Different types of fixed retainers

Computer-aided design/computer-aided manufacturing (CAD/CAM) nitinol versus conventional/analogue multistrand

One study reported that CAD/CAM nitinol fixed retainers were better for tooth stability, but the difference was not clinically significant (LII MD −0.46 mm, 95% CI −0.72 to −0.21; 66 participants). There was no evidence of a difference between retainers for periodontal health (GI MD 0.00, 95% CI -0.16 to 0.16; 2 studies, 107 participants), or retainer survival (RR 1.29, 95% CI 0.67 to 2.49; 1 study, 41 participants).

Fibre-reinforced composite versus conventional multistrand/spiral wire 

One study reported that fibre-reinforced composite fixed retainers provided better stability than multistrand retainers, but this was not of a clinically significant amount (LII MD −0.70 mm, 95% CI −1.17 to −0.23; 52 participants). The fibre-reinforced retainers had better patient satisfaction with aesthetics (MD 1.49 cm on a visual analogue scale, 95% CI 0.76 to 2.22; 1 study, 32 participants), and similar retainer survival rates (RR 1.01, 95% CI 0.84 to 1.21; 7 studies; 1337 participants) at 12 months. However, failures occurred earlier (MD −1.48 months, 95% CI −1.88 to −1.08; 2 studies, 103 participants; 24-month follow-up) and more gingival inflammation at six months, though bleeding on probing (BoP) was similar (GI MD 0.59, 95% CI 0.13 to 1.05; BoP MD 0.33, 95% CI −0.13 to 0.79; 1 study, 40 participants).

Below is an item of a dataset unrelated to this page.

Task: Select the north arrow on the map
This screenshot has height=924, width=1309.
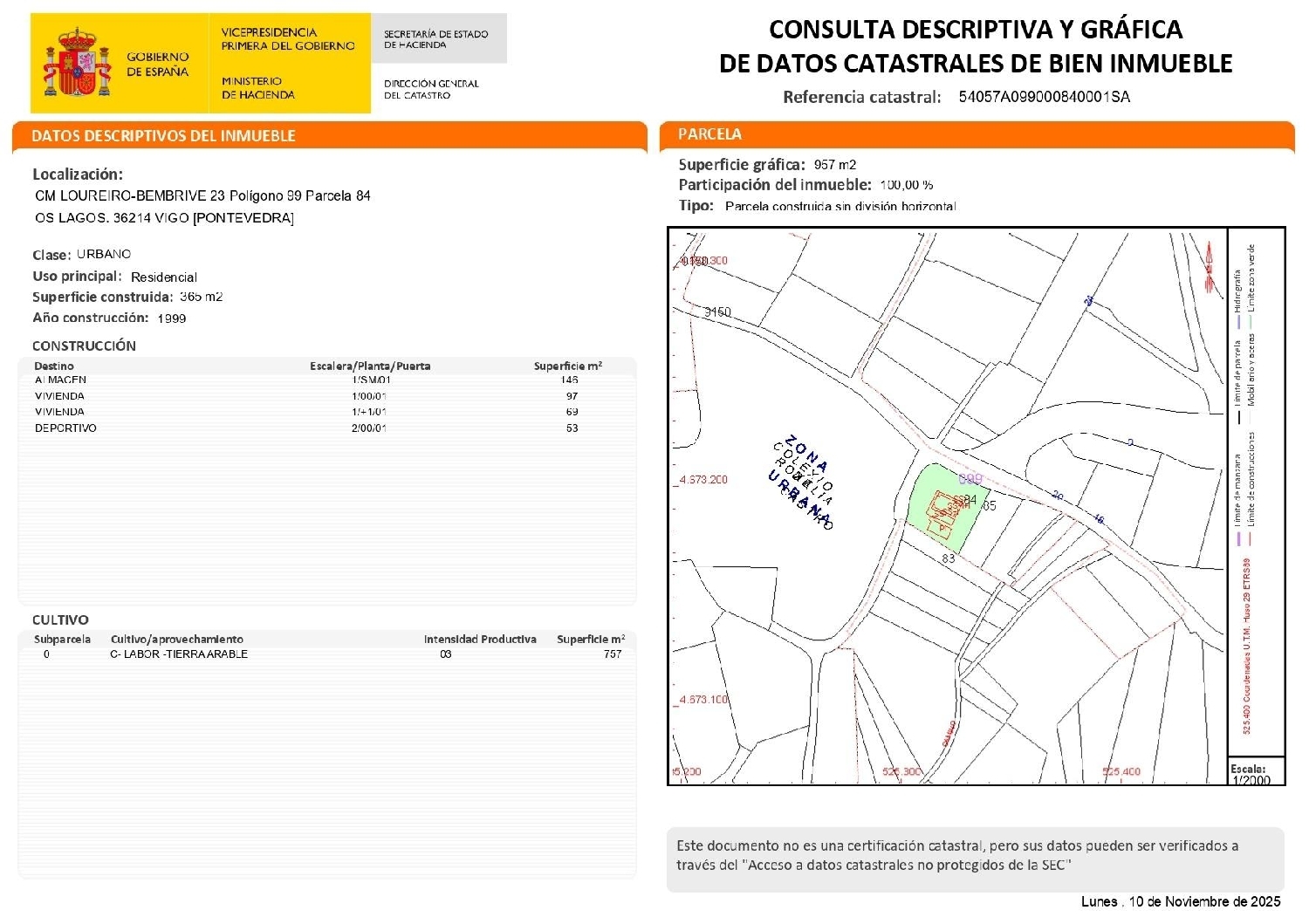Action: 1209,262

Different types of removable retainers

Clear plastic versus Hawley

When worn in the lower arch for six months full-time and six months part-time, clear plastic provided similar stability to Hawley retainers (LII MD 0.01 mm, 95% CI −0.65 to 0.67; 1 study, 30 participants). Hawley retainers had lower risk of failure (RR 0.60, 95% CI 0.43 to 0.83; 1 study, 111 participants), but were less comfortable at six months (VAS MD -1.86 cm, 95% CI -2.19 to -1.53; 1 study, 86 participants).

Part-time versus full-time wear of Hawley

There was no evidence of a difference in stability between part-time and full-time use of Hawley retainers (MD 0.20 mm, 95% CI −0.28 to 0.68; 1 study, 52 participants).